Families of Chinese passengers on MH370 stage mass walkout

Families of Chinese passengers on MH370 stage mass walkout
Family members of passengers onboard Malaysia Airlines MH370 shout to protest against the lack of new information after a routine briefing by Malaysia in Beijing

BEIJING - Family members of Chinese passengers on board MH370 staged a mass walkout during a briefing by a high-level Malaysian delegation here.

A member of the committee that represents the relatives had asked them to leave the Lido Hotel ballroom as a show of discontent.

The families are convinced that the Malaysian authorities were hiding facts concerning the airliner, which had gone missing with 239 passengers and crew members.

Delegation members had just finished answering questions posed to them by the families a day earlier when the committee member stood up and addressed the crowd.
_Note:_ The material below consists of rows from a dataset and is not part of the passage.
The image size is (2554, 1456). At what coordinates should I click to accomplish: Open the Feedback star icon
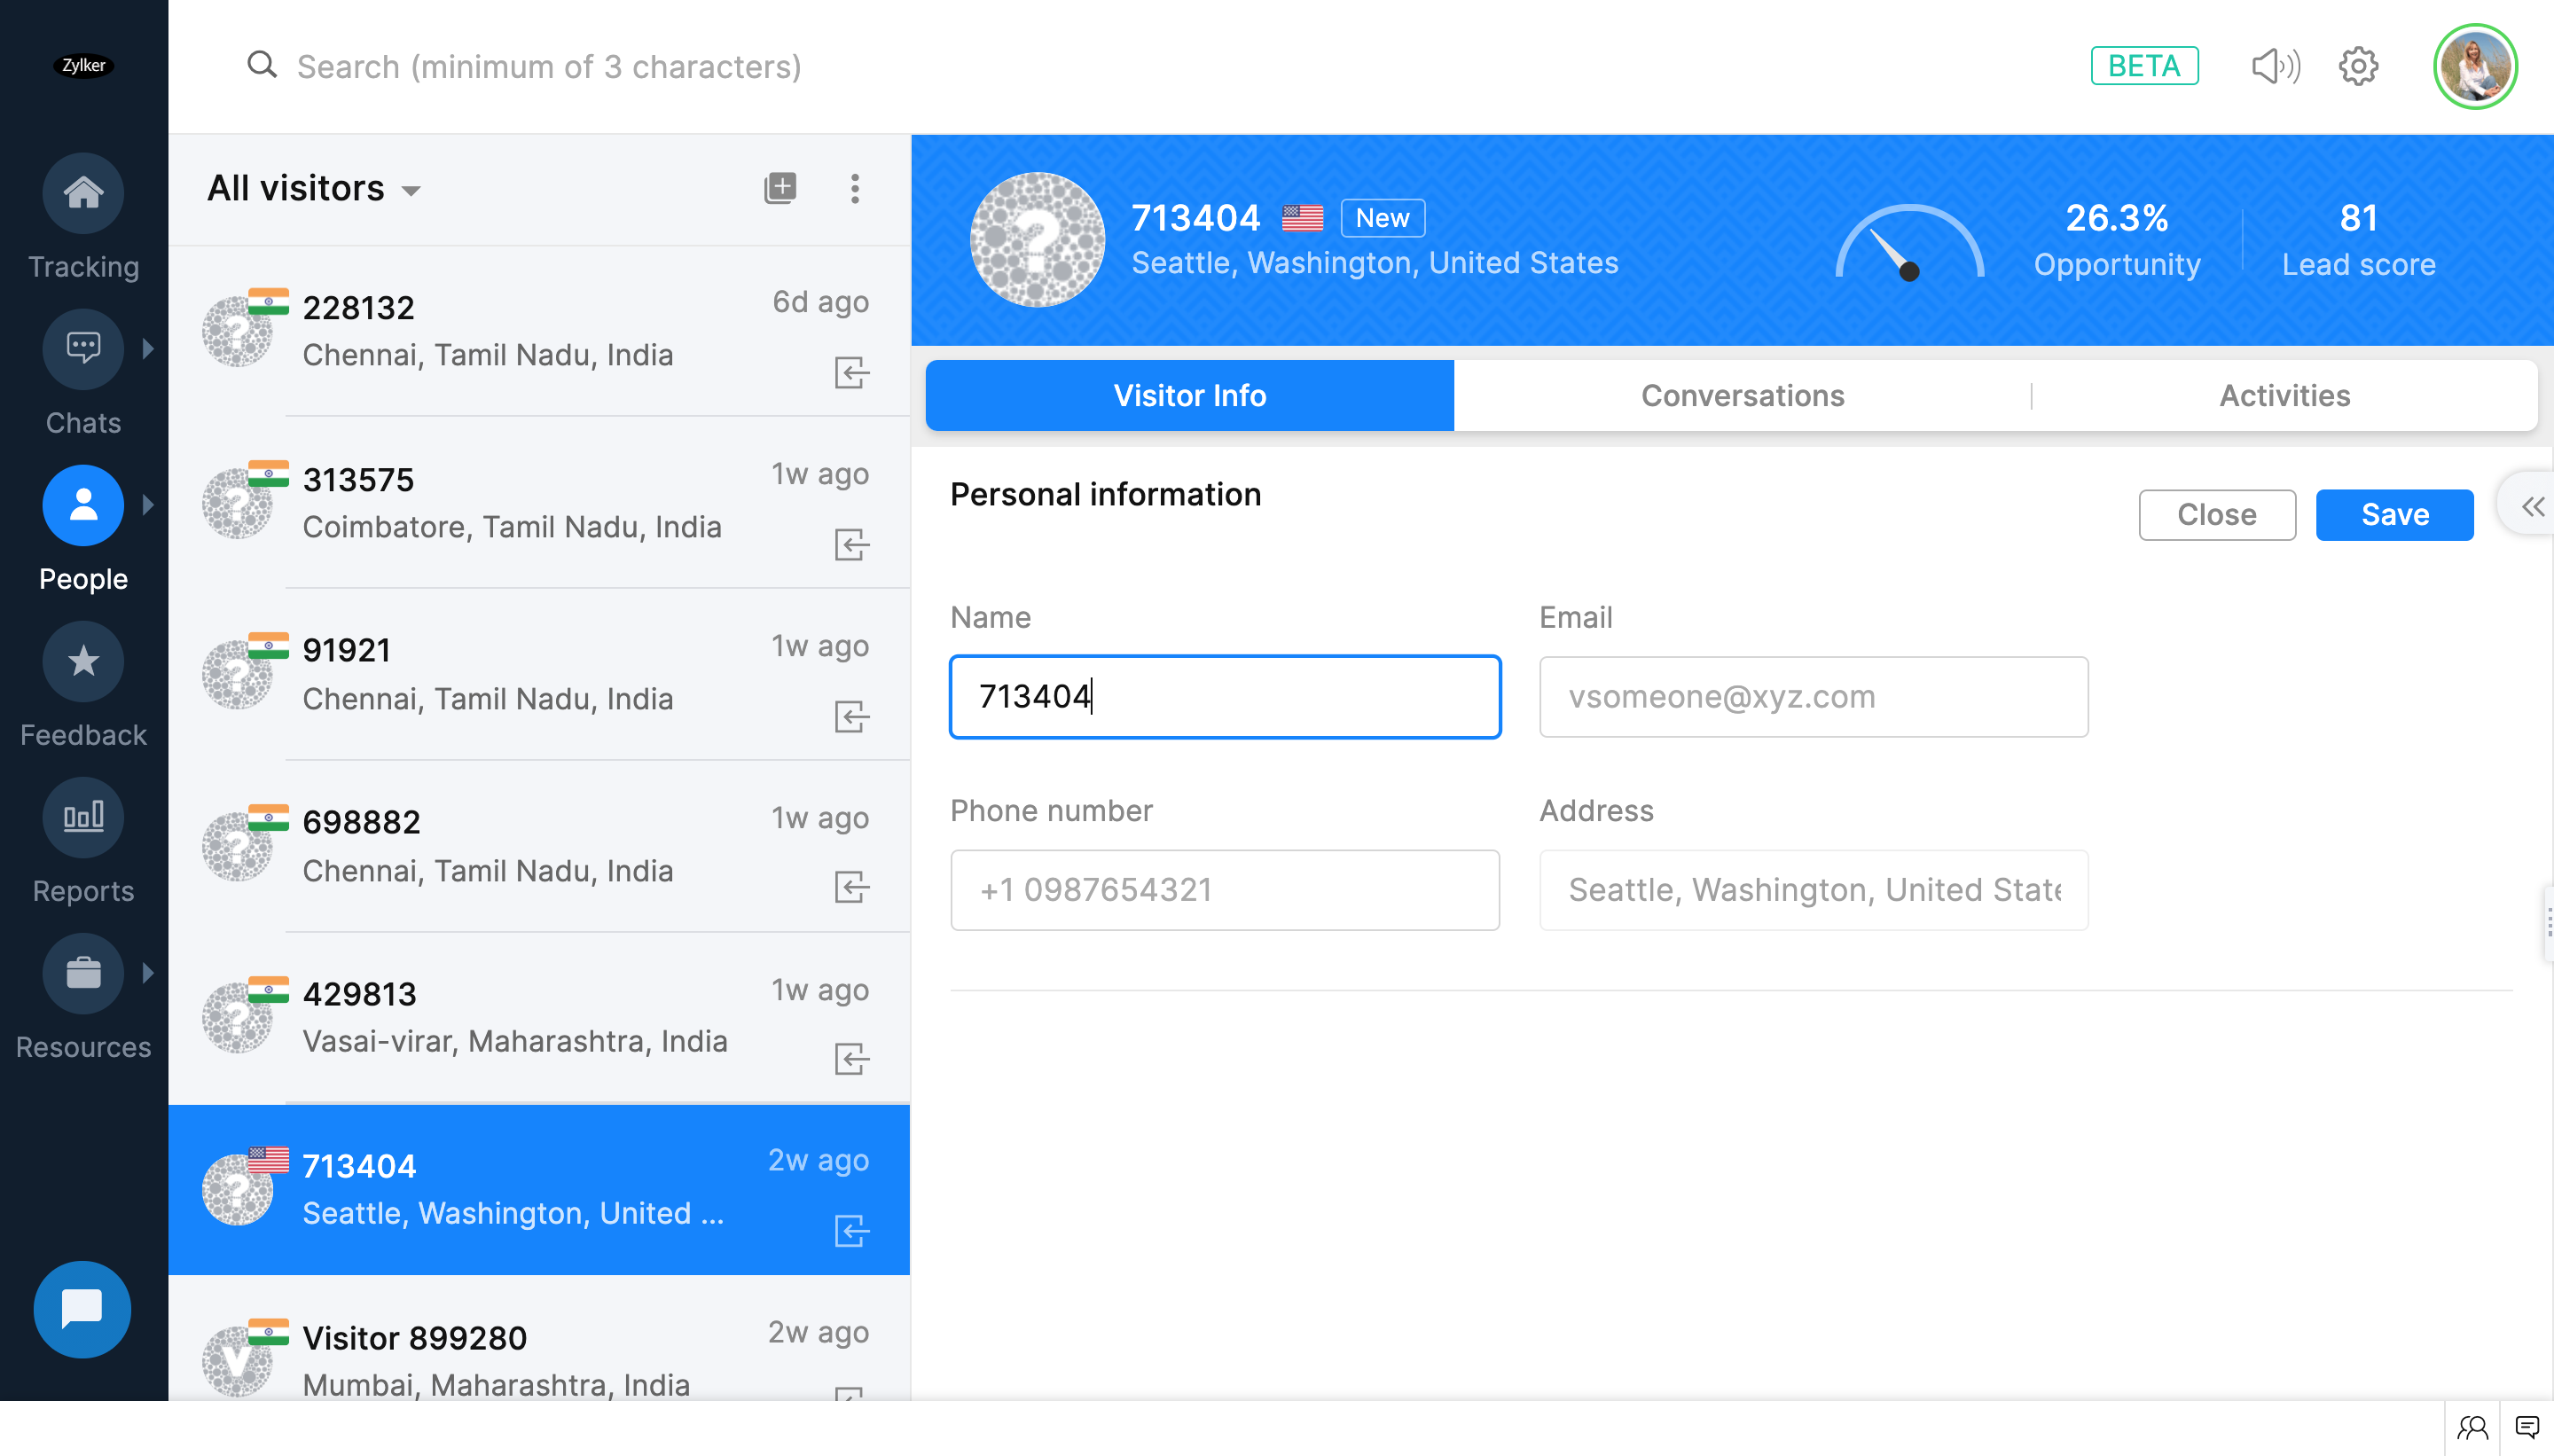(x=83, y=661)
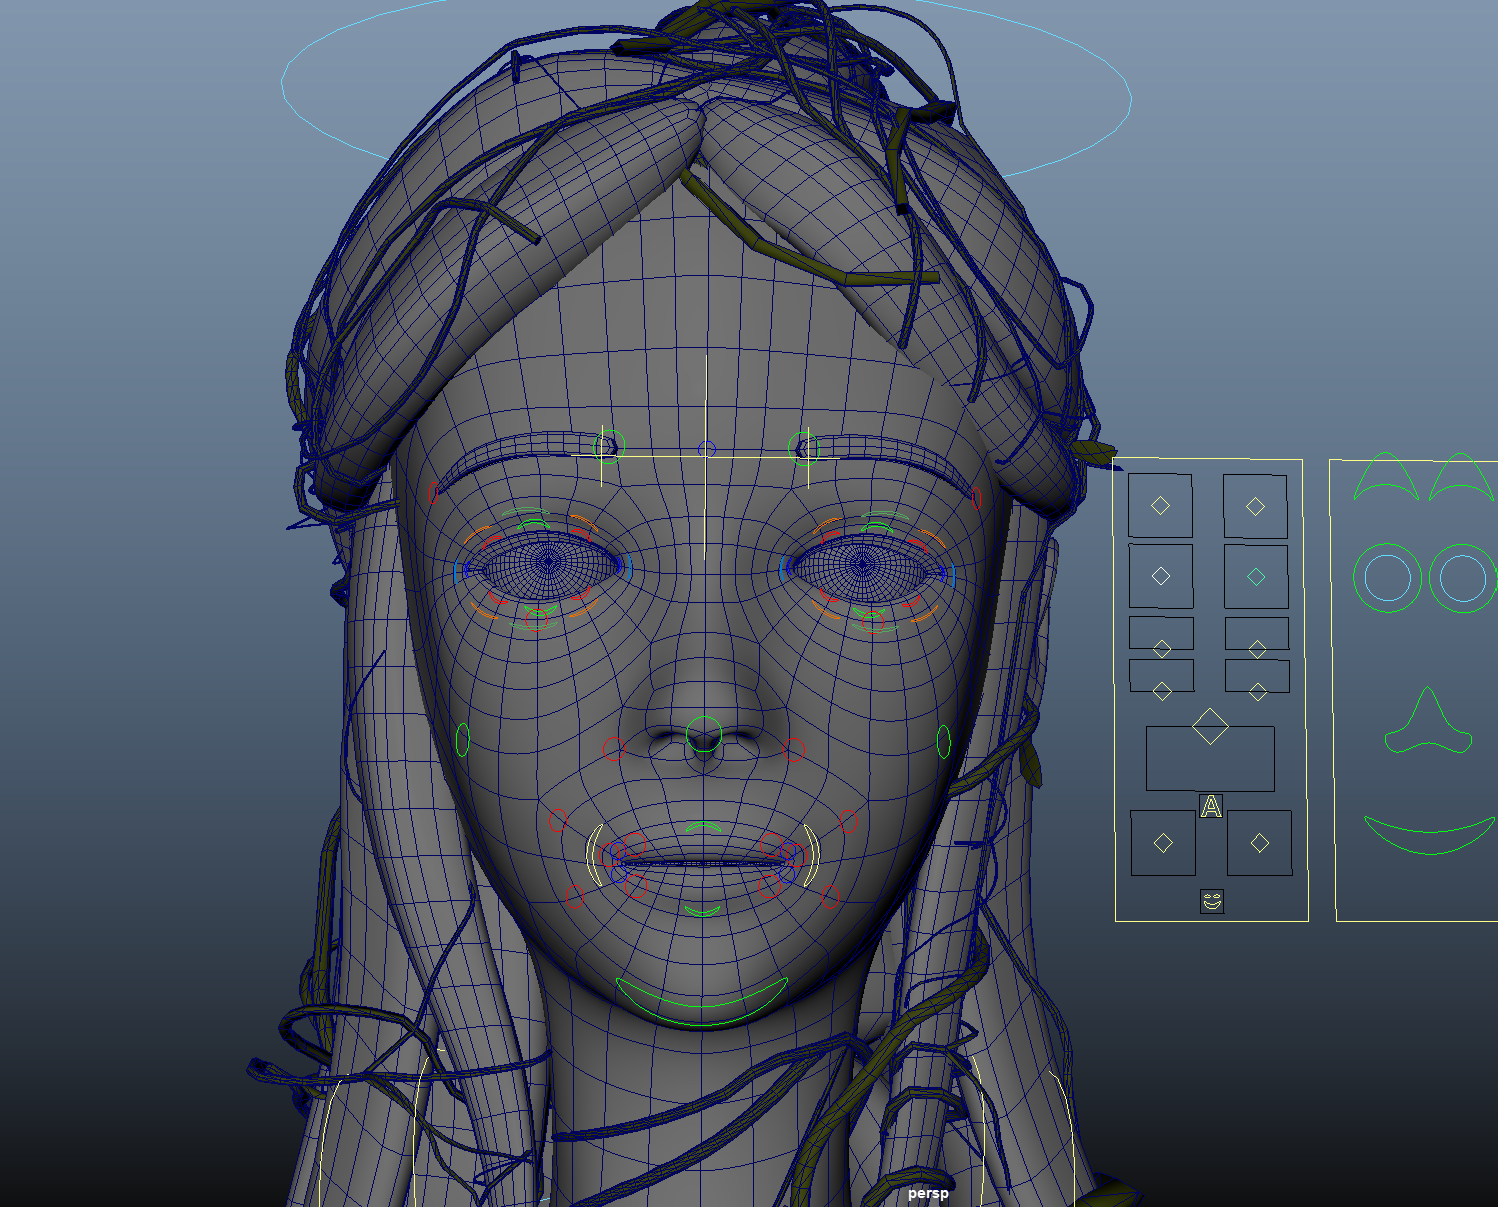This screenshot has width=1498, height=1207.
Task: Select the left eye circle in the side panel
Action: (1388, 578)
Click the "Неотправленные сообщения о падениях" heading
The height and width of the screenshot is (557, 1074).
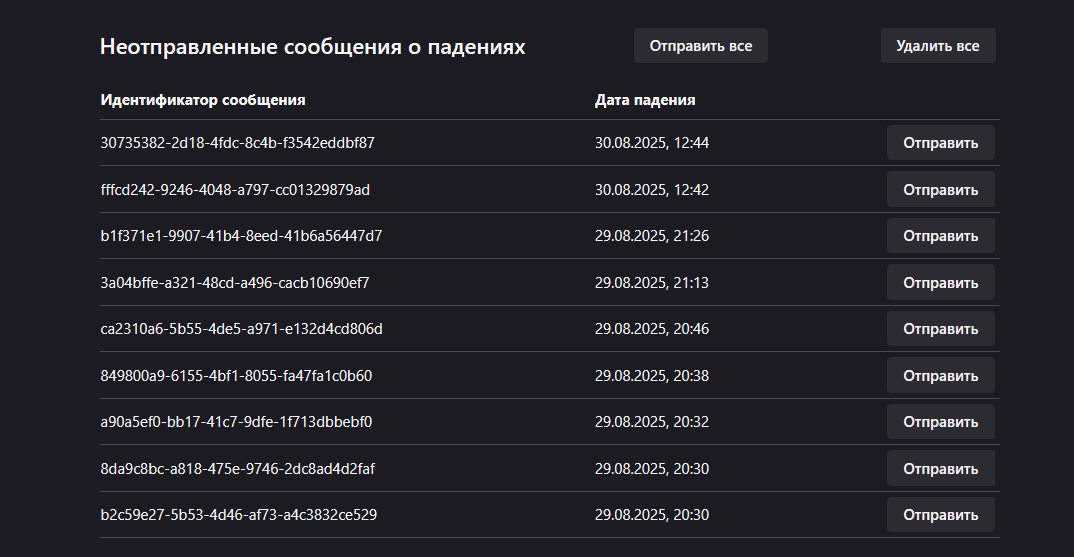click(x=312, y=47)
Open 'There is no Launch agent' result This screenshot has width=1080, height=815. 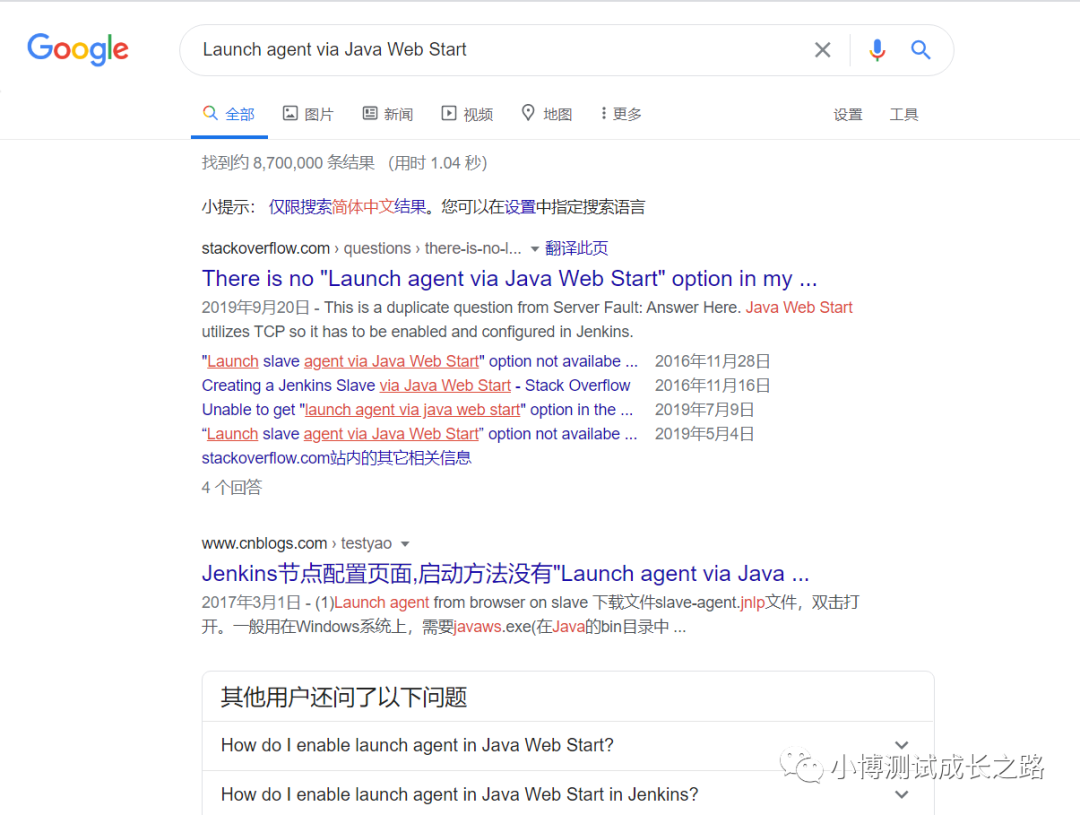pyautogui.click(x=509, y=278)
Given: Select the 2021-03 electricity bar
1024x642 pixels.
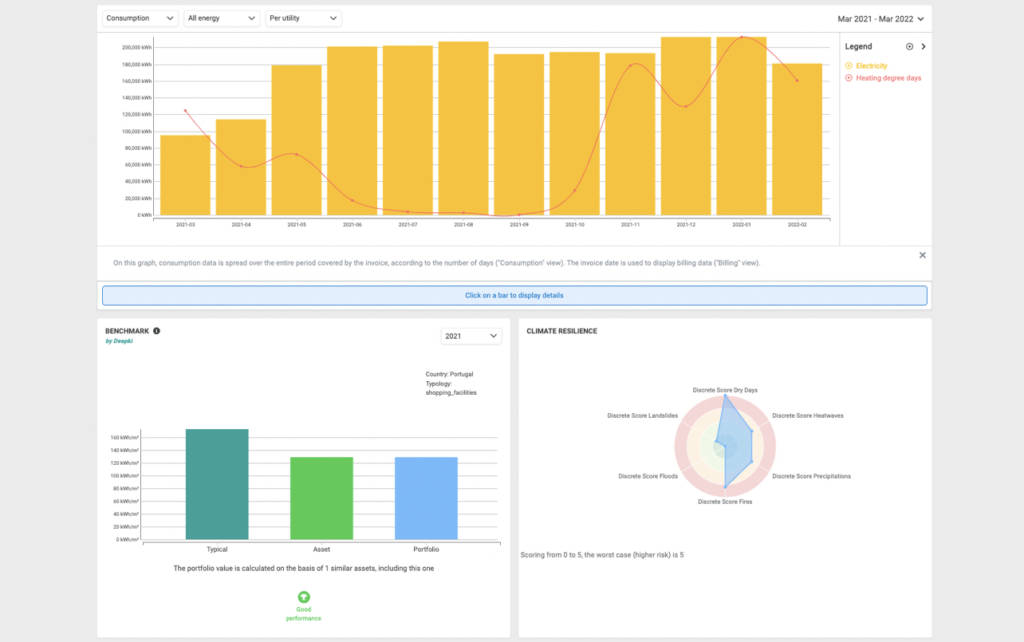Looking at the screenshot, I should (x=185, y=175).
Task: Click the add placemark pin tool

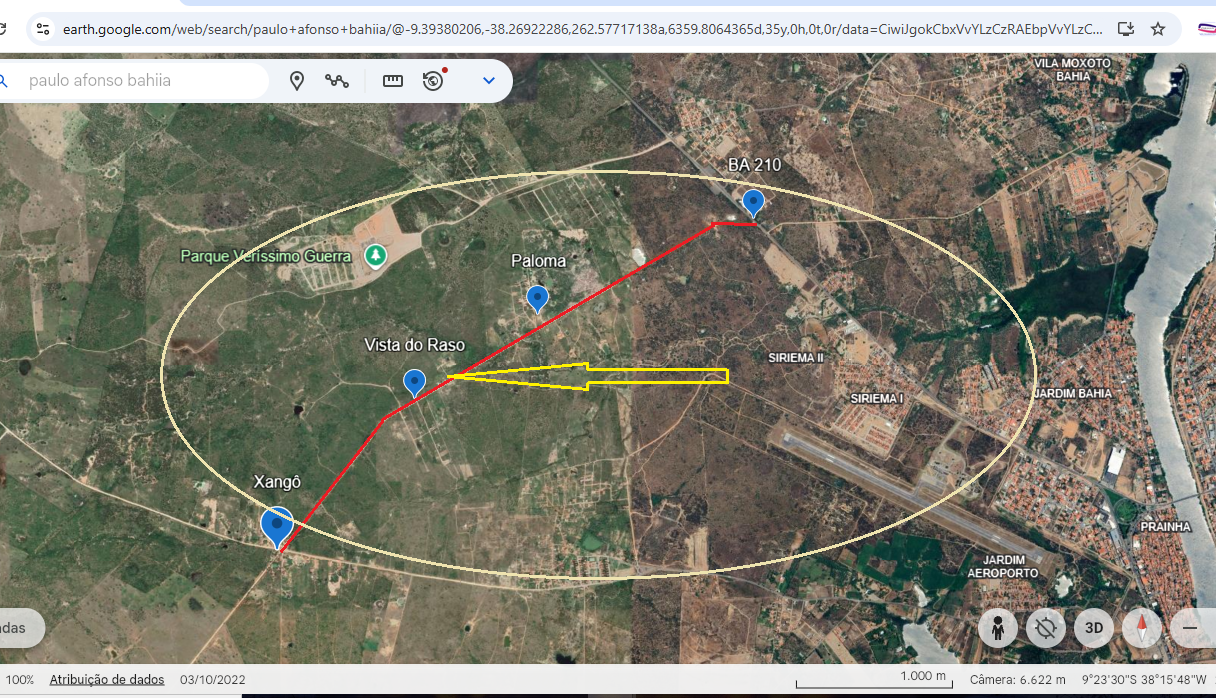Action: point(297,81)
"Have you heard any updates related to our loved ones from the delegation?" he asked. "Have you heard any answers from the delegation in response to our key queries?"

The crowd shouted "No" in unison.

The man then asked the family members to leave the ballroom and to go "discuss the next course of action" with the committee in another room.

He stressed that the families should do so voluntarily.

After all the relatives had left, the man posed several questions to the delegation and then concluded with: "You have seen from the incident today that the Chinese people and the next-of-kin are united.

"What you are hiding now will ultimately see the light of the day. There will certainly be people who will receive due punishment."

Despite the awkwardness of the situation, members of the delegation remained seated at the front of the ballroom.

They were Malaysian ambassador to China Datuk Iskandar Sarudin, Royal Malaysian Air Force air operations commander Lt-Jen Datuk Seri Ackbal Abdul Samad, Department of Civil Aviation air traffic services director Ahmad Nizar Zolfakar and representatives from Malaysia Airlines.

Lt-Jen Ackbal then spoke to the man.

"We would like to ask you how we can move forward from here. We have been trying our best to keep you updated and we have nothing to hide.

"We are telling you what we can tell. There are a few ongoing inquiries and we can only reveal information that will not jeopardise the investigations," he said.

The representative retorted: "I do not want to hear you saying that you need to go back and check when we ask you simple questions.

"You no longer have to protect the safety of hostages. Which one do you put first, national interest or (the) search and rescue mission?"

After that, the man asked the delegation and news media to leave the ballroom because the families wanted the place for a closed-door meeting.

As the family members started streaming back in, the delegation and newsmen stood up and left.

Yesterday's meeting was the sixth between the delegation and the families; one session lasted seven hours without a break.